After making redundancies in its video games branch, Amazon will cut the workforce in its Alexa division. If we are to believe the internal email sent on November 17, 2023 and consulted by the American media GeekWirthe social plan should concern several hundred employees spread across the United States, Canada and India. A spokesperson confirmed this figure to Engadgetand specified that Amazon would try, as far as possible, to find positions within the company for the people concerned.

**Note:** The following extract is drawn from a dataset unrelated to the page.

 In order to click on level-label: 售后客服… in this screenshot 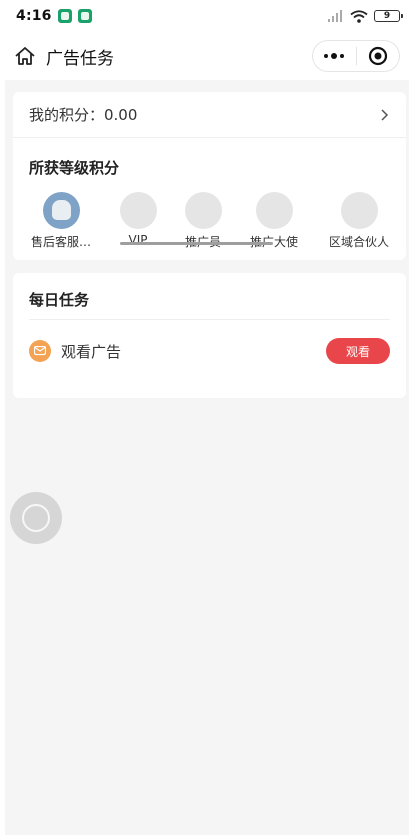, I will do `click(60, 242)`.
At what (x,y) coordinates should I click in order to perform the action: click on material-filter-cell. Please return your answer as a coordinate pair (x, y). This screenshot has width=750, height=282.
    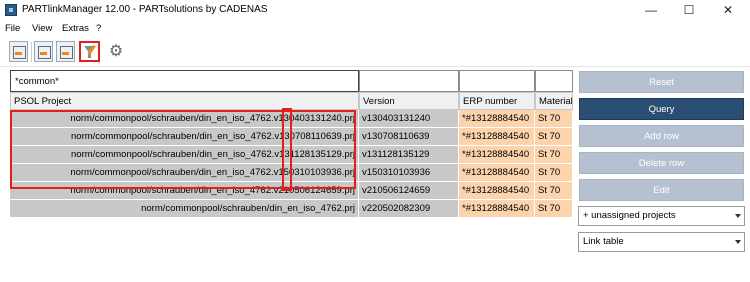
    Looking at the image, I should click on (554, 81).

Shifting spending towards generative AI
“We’re shifting some of our efforts to better align with our business priorities and what we know is most important to customers – which includes maximizing our resources on generative AI. These developments lead us to abandon certain initiatives, which results in the elimination of several hundred positions.“, justified Daniel Bausch, Amazon vice president in charge of Alexa and Fire TV in the email.

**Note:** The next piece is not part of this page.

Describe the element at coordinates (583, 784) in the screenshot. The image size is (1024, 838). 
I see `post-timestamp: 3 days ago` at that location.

Alexa must indeed reinvent herself if she does not want to die, just like Siri and the other assistants who have become outdated with the arrival of ChatGPT. In September, the e-commerce giant announced that it was preparing for a significant upgrade of its voice assistant aimed at also equipping it with generative AI.
An LLM optimized for voice
Alexa should soon be powered by a large language model (LLM) specially built for it and optimized for voice. The group claimed this will allow them to start a conversation without needing to constantly be called by their first name and carry out more complex requests like getting the house ready for bed every weeknight at 9 p.m. by toning down the lights and locking the doors.
A new feature called “Let’s chat” should also offer Alexa users the possibility of having a longer conversation with the voice assistant because the latter will be able to maintain the context of the discussion.
Last chance restructuring
With these layoffs and the transition to generative AI, Amazon surely hopes to redress the financial situation of its “devices and services” branch, which includes the group’s voice assistant and other connected products and which, for the moment, costs more expensive than it brings in. It would have recorded a loss of $10 billion in 2022…
To make matters worse, Amazon was ordered on November 8 to pay $46.7 million in damages by the Delaware federal court, which ruled that the virtual assistant had infringed patents related to voice recognition and to natural language processing.